FAIRBURY – With many residents of Fairbury living within 15 minutes of their workplace — 73 percent to be exact — It can promote walking or biking to work. But can the streets of Fairbury be a little more safe for those who aren’t driving? That’s what a group of individuals from the Nebraska Walkable Communities Project came to talk about at Fairbury Junior and Senior High School on Sunday. They spoke with various Fairbury residents to come up with a plan to make walking and biking safer in and around the city. Julie Harris who is the executive director of the Nebraska bicycling alliance said that the meeting was a good opportunity to address concerns that the public has about walking and biking on the streets.

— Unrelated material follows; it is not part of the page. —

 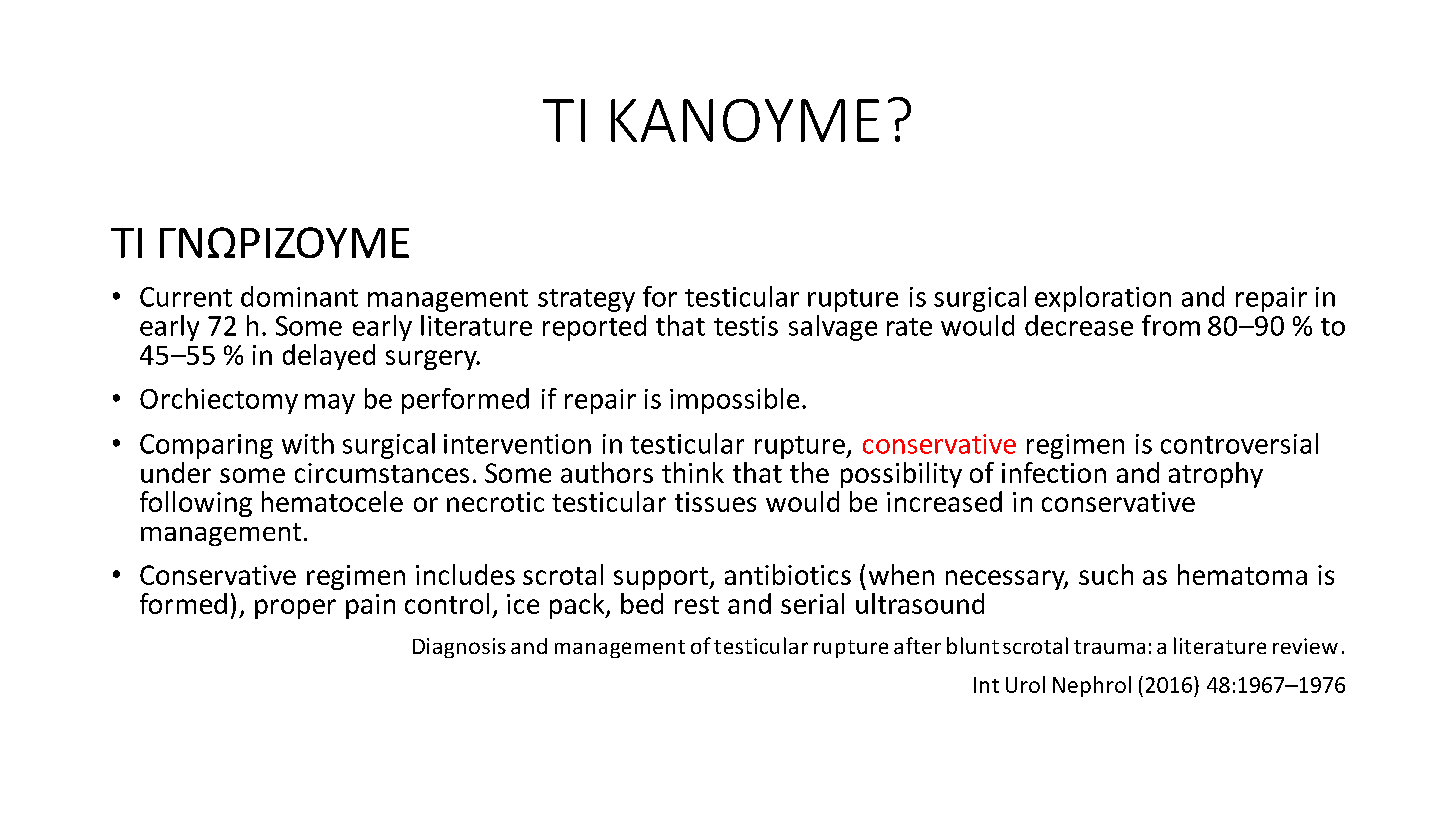 I want to click on impossible, so click(x=734, y=401).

“So whether it’s constructing new trails that make it safer for walking and biking, addressing specific intersections, sidewalk connectivity, whatever those things are it will give them a chance to decide how they want to move forward with their goals.” Harris said.
The group goes around to different communities in Nebraska to come up with solutions for better walking and biking around their city. Some solutions include better signage along walking paths.
“We have communities like Sidney and Hebron that are implementing signage type projects, where they’re better putting signs on their trails to better define distances that people could walk. they call it destination or way-finding signage. And so it helps people know that instead of getting in my car I can spend 10 minutes walking this particular path and I can get where I need to be.” Jeremy Grandstaff said, who is the process architect for the Nebraska Walkable Communites project.
Making it so that walking and biking is safer in the city doesn’t mean just creating new trails, but it also means changing signs at intersections among other alternatives. There are also a large portion of students that walk or bike to school, so making the streets and trails safer would benefit them greatly.